A new research paper from Apple’s machine learning team suggests that the tech giant is looking at using artificial intelligence algorithms on behavioural data for future health functions on the Apple Watch wearable.
The article, published on the arxiv.org preprint server, discusses how this behavioural data – the way people move, exercise, and sleep – may be much more effective at spotting emerging health conditions than relying only on the current PPG sensor-based, physiological data included in wearable devices, such as heart rate or blood oxygen levels.
It is not certain that the new Wearable Behaviour Model (WBM) AI will make it into a finished product – not least because of the privacy considerations of having this type of health data recorded by a consumer tech company – but it provides an insight into possible future directions for health wearables.
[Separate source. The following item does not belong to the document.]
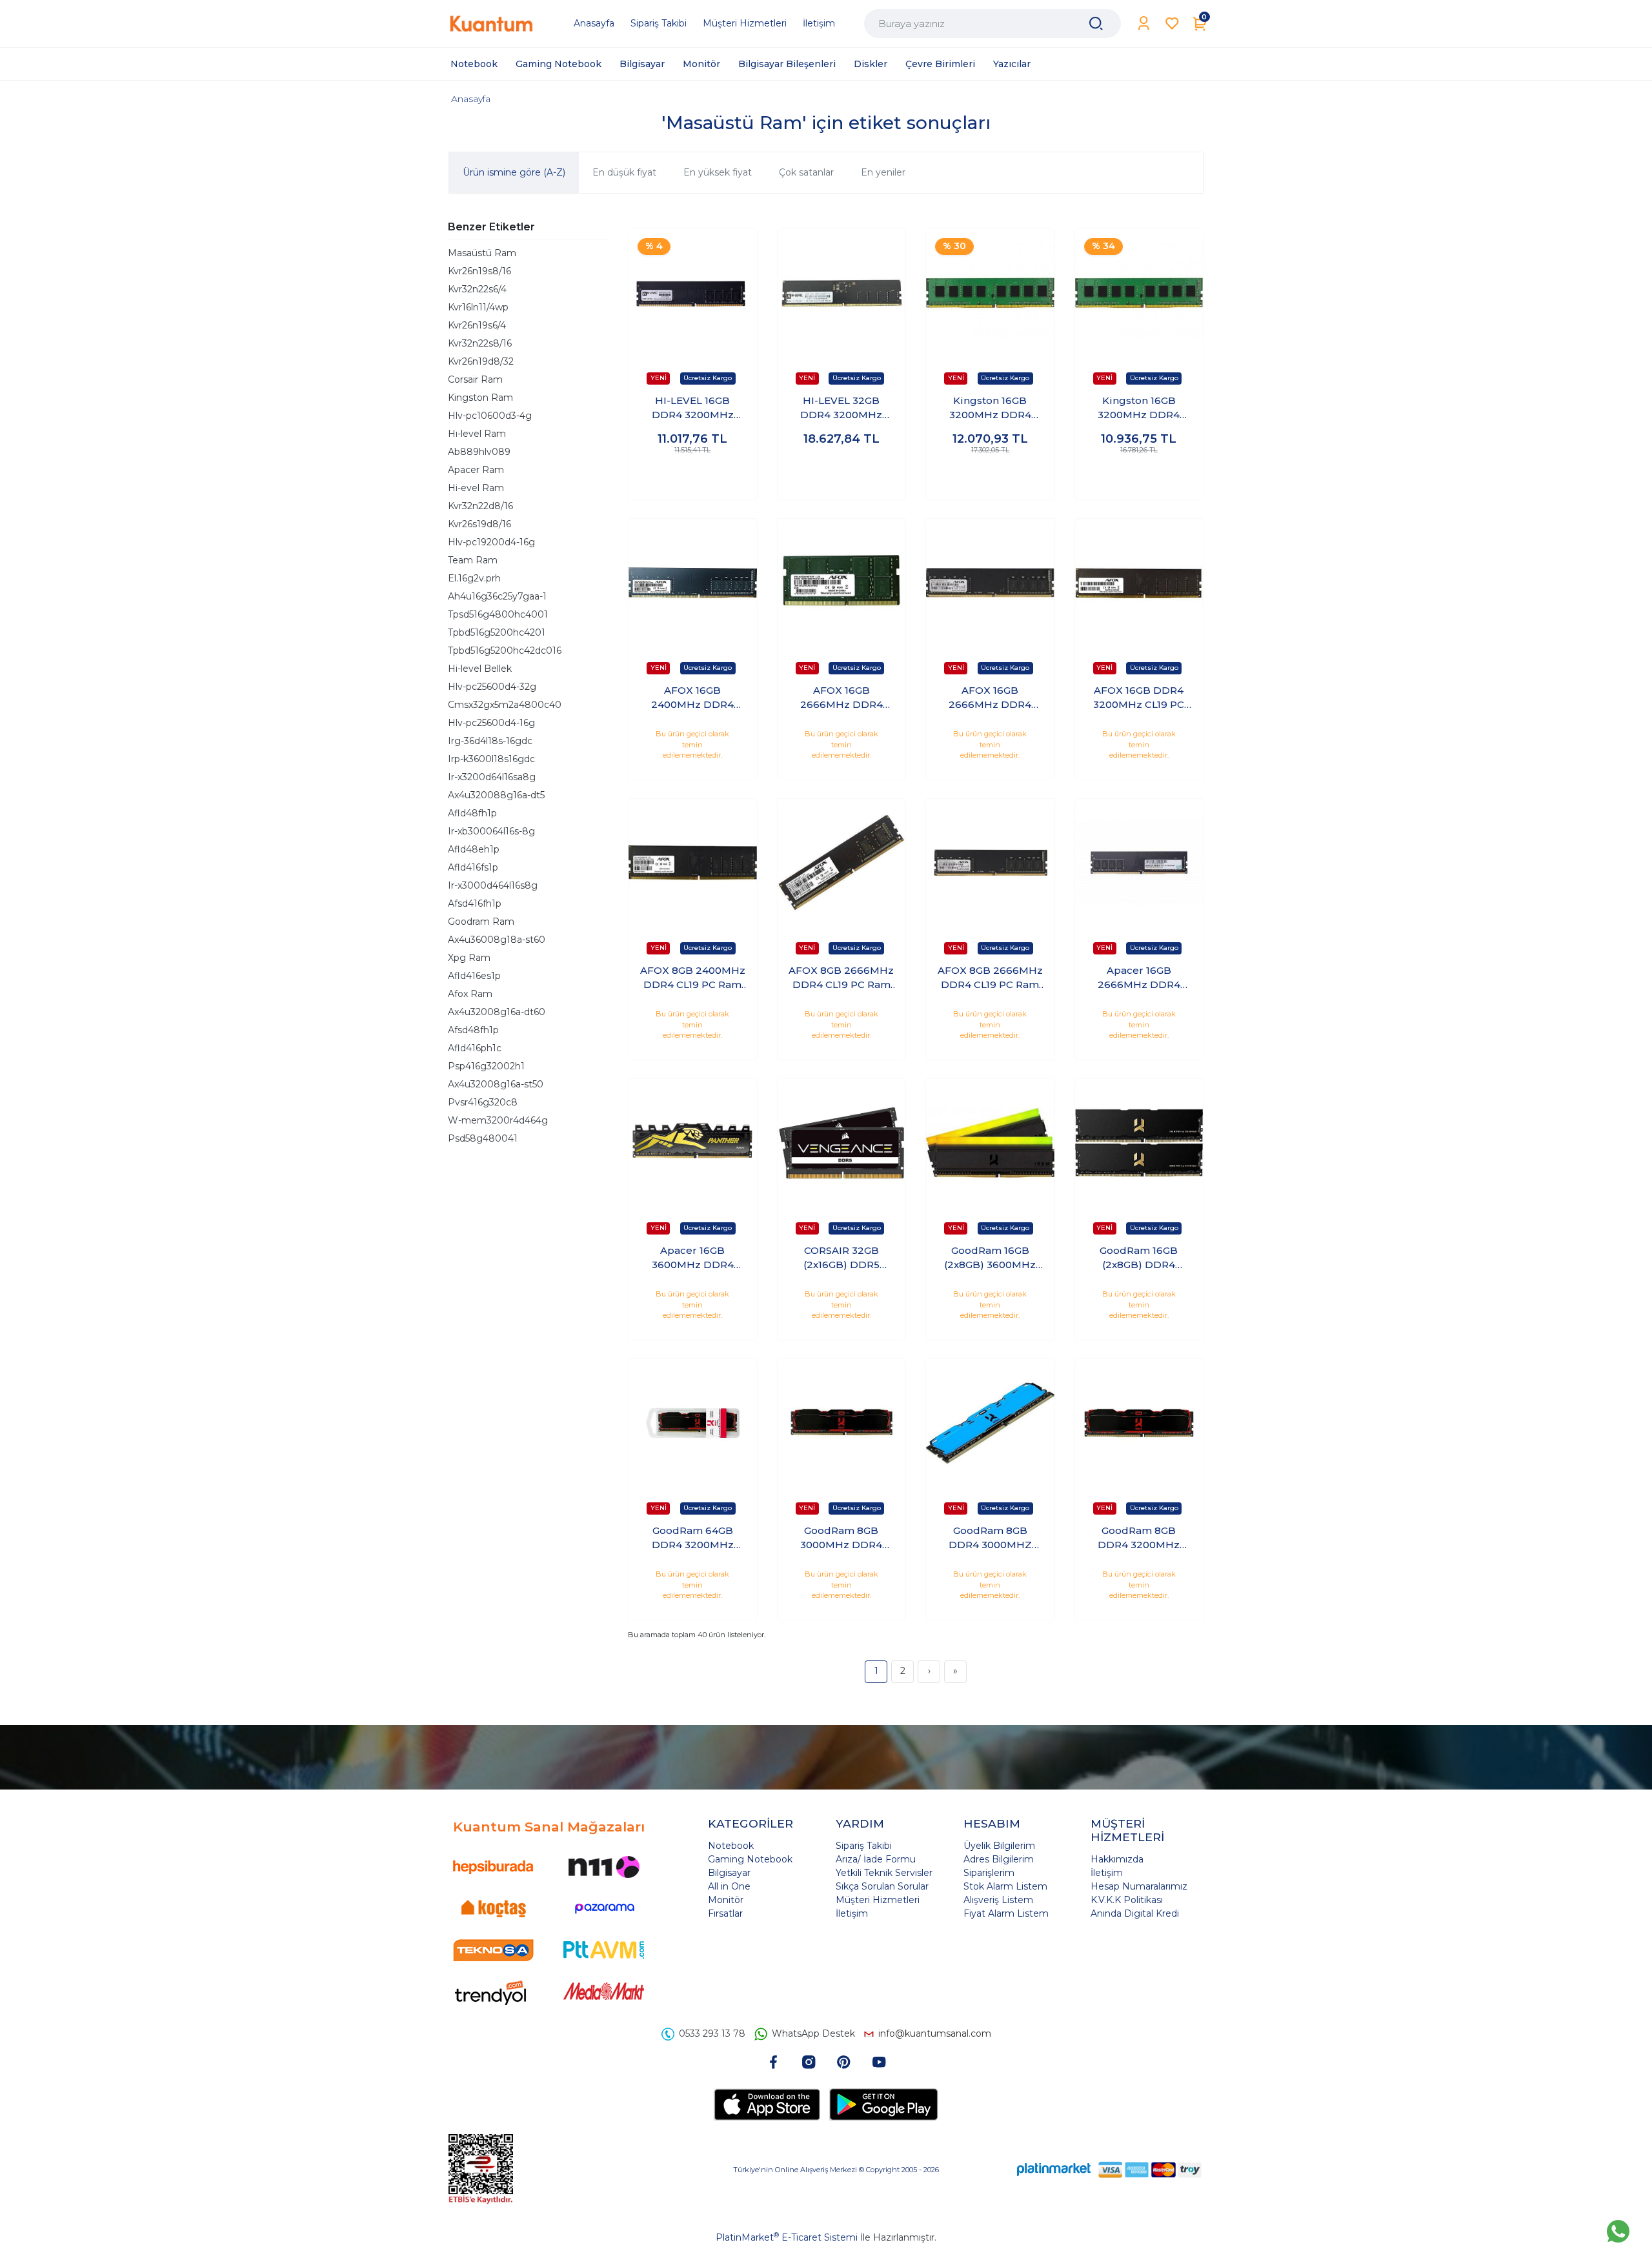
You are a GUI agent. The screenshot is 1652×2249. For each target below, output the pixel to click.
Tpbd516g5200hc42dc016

The main advantage of WBM is that it draws on data generated over days and weeks, rather than the seconds-long timeframe for raw sensor data, which can be prone to short-term and transient factors affecting the individual, according to the authors.
The WBM was trained on 2.5 billion hours of wearable data from 162,000 people enrolled in the Apple Heart and Movement Study and put through its paces on 57 health detection tasks, ranging from identifying specific health conditions to detecting the use of common medicines like beta blockers and painkillers.
Layering WBM over regular sensor analysis was found to be significantly better at most of the tasks, including predicting atrial fibrillation (AFib), compared to PPG alone.
The combination was particularly effective at spotting pregnancy – 92% accurate, according to the authors – as well as detecting sleep disturbances, infections, and injury. The only exception was identifying diabetes, for which PPG alone was more effective.
“If developed and deployed safely and responsibly, predictive models built on wearable data like WBM hold significant promise for clinical impact,” the researchers write in the paper, pointing to potential applications in supporting clinical decision-making, triaging patients for follow-up, and supporting ‘just-in-time’ clinical interventions.
“By enabling continuous, non-invasive monitoring and early detection of meaningful health events, such models could support more proactive and personalised care – particularly for conditions where behavioural signals are strong early indicators.”